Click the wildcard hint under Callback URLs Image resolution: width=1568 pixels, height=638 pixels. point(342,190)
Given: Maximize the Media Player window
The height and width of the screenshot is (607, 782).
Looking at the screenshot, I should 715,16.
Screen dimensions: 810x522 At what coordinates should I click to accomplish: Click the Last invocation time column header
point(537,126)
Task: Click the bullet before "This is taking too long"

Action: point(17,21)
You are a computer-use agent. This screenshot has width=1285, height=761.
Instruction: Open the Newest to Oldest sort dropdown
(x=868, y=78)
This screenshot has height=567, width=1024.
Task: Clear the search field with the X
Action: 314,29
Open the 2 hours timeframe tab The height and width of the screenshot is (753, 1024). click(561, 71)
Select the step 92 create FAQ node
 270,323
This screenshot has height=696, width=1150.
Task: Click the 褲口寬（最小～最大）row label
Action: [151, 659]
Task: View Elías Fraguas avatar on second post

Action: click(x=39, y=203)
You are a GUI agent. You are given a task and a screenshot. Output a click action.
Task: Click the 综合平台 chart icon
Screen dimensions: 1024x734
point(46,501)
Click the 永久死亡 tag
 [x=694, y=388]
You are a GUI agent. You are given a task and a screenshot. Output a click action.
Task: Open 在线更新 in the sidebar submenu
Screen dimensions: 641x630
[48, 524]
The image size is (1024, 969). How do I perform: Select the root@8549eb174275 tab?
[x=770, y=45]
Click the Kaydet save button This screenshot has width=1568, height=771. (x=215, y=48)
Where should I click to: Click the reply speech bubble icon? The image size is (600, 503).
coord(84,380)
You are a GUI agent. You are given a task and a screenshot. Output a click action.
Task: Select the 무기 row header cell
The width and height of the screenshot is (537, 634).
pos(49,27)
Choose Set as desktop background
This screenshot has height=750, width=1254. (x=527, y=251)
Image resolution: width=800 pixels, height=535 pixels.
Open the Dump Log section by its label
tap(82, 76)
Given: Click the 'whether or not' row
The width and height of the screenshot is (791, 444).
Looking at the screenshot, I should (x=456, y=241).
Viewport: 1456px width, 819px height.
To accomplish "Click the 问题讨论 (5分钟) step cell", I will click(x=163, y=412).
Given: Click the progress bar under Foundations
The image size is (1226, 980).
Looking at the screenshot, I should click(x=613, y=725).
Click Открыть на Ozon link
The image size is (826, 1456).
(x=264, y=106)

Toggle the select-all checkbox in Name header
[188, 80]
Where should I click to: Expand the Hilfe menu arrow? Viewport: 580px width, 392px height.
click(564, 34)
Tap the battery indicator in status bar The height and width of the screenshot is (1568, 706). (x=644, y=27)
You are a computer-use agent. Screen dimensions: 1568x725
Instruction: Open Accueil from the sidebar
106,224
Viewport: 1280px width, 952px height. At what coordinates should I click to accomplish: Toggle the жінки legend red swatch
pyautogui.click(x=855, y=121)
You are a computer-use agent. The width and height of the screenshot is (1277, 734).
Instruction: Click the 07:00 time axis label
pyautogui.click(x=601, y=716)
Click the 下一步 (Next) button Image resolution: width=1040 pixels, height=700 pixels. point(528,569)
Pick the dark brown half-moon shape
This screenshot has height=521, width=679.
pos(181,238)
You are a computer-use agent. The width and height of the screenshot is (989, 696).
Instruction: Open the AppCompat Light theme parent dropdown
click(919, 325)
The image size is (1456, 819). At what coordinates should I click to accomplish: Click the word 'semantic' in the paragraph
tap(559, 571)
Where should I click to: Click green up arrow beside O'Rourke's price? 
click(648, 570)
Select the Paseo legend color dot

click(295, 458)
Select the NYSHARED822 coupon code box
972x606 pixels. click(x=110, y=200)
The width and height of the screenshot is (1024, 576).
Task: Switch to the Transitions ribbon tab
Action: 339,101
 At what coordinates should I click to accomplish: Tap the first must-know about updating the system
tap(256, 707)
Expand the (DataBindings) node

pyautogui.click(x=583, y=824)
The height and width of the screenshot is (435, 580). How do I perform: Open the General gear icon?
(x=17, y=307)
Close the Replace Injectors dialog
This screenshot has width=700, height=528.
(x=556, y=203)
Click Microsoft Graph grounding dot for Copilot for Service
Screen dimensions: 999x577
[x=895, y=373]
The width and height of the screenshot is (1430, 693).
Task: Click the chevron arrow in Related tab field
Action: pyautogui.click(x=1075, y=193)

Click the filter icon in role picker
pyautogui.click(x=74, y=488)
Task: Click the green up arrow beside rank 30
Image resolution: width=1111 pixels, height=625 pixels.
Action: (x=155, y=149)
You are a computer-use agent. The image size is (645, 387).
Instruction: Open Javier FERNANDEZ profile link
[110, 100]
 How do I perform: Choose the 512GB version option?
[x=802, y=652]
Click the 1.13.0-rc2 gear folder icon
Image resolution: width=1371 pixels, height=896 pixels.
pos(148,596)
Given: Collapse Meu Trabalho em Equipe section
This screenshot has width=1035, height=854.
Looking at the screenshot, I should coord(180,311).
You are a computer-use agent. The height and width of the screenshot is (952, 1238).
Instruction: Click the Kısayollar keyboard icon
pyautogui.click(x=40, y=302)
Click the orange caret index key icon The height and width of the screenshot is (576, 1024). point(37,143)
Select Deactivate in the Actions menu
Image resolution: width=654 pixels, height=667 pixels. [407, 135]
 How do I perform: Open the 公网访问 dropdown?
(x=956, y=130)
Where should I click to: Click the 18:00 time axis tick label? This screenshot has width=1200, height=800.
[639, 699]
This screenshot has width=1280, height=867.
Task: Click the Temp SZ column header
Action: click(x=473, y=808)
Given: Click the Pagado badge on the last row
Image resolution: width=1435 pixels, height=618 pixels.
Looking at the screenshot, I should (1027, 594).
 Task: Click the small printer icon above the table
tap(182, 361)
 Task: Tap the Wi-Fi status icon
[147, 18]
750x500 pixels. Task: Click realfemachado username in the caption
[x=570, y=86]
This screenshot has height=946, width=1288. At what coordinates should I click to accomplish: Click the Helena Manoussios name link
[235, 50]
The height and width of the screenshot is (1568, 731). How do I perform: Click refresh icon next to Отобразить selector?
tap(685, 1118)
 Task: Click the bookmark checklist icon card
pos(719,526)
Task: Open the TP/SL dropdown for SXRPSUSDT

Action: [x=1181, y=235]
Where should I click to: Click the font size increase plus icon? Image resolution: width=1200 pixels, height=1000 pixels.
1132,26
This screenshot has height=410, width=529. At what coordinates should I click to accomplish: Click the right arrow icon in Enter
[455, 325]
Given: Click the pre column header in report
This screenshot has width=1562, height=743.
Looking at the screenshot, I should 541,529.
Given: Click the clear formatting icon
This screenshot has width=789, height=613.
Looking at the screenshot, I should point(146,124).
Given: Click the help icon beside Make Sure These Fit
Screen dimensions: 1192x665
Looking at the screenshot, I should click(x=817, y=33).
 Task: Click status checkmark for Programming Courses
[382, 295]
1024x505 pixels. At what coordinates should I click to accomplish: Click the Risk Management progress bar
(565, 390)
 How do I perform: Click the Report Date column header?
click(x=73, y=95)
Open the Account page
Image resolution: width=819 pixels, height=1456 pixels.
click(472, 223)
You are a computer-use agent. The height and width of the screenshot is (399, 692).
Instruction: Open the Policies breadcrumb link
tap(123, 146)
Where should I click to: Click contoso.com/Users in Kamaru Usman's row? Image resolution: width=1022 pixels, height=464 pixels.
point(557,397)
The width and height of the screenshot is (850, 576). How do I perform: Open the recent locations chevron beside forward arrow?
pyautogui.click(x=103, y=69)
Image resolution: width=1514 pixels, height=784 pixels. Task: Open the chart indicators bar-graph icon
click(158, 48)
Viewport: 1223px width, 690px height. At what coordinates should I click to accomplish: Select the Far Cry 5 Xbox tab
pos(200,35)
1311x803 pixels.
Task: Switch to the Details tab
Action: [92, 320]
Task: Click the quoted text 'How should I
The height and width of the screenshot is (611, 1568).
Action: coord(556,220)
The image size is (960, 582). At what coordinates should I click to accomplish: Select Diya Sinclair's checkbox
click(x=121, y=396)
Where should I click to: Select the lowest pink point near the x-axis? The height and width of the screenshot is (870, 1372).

| WHAT THIS TASK INVOLVES |
Starting at the line that contains "Pick the dark brown half-moon shape" and stopping after the line that contains "Click the orange", write out every line exactly as it appears above, and no other line.

| RESPONSE FOR THIS EXERCISE |
Pick the dark brown half-moon shape
This screenshot has height=521, width=679.
pos(181,238)
You are a computer-use agent. The width and height of the screenshot is (989, 696).
Instruction: Open the AppCompat Light theme parent dropdown
click(919, 325)
The image size is (1456, 819). At what coordinates should I click to accomplish: Click the word 'semantic' in the paragraph
tap(559, 571)
Where should I click to: Click green up arrow beside O'Rourke's price? 
click(648, 570)
Select the Paseo legend color dot

click(295, 458)
Select the NYSHARED822 coupon code box
972x606 pixels. click(x=110, y=200)
The width and height of the screenshot is (1024, 576).
Task: Switch to the Transitions ribbon tab
Action: 339,101
 At what coordinates should I click to accomplish: Tap the first must-know about updating the system
tap(256, 707)
Expand the (DataBindings) node

pyautogui.click(x=583, y=824)
The height and width of the screenshot is (435, 580). How do I perform: Open the General gear icon?
(x=17, y=307)
Close the Replace Injectors dialog
This screenshot has width=700, height=528.
(x=556, y=203)
Click Microsoft Graph grounding dot for Copilot for Service
Screen dimensions: 999x577
[x=895, y=373]
The width and height of the screenshot is (1430, 693).
Task: Click the chevron arrow in Related tab field
Action: pyautogui.click(x=1075, y=193)

Click the filter icon in role picker
pyautogui.click(x=74, y=488)
Task: Click the green up arrow beside rank 30
Image resolution: width=1111 pixels, height=625 pixels.
Action: (x=155, y=149)
You are a computer-use agent. The image size is (645, 387).
Instruction: Open Javier FERNANDEZ profile link
[110, 100]
 How do I perform: Choose the 512GB version option?
[x=802, y=652]
Click the 1.13.0-rc2 gear folder icon
Image resolution: width=1371 pixels, height=896 pixels.
pos(148,596)
Given: Collapse Meu Trabalho em Equipe section
This screenshot has width=1035, height=854.
Looking at the screenshot, I should coord(180,311).
You are a computer-use agent. The height and width of the screenshot is (952, 1238).
Instruction: Click the Kısayollar keyboard icon
pyautogui.click(x=40, y=302)
Click the orange caret index key icon The height and width of the screenshot is (576, 1024). point(37,143)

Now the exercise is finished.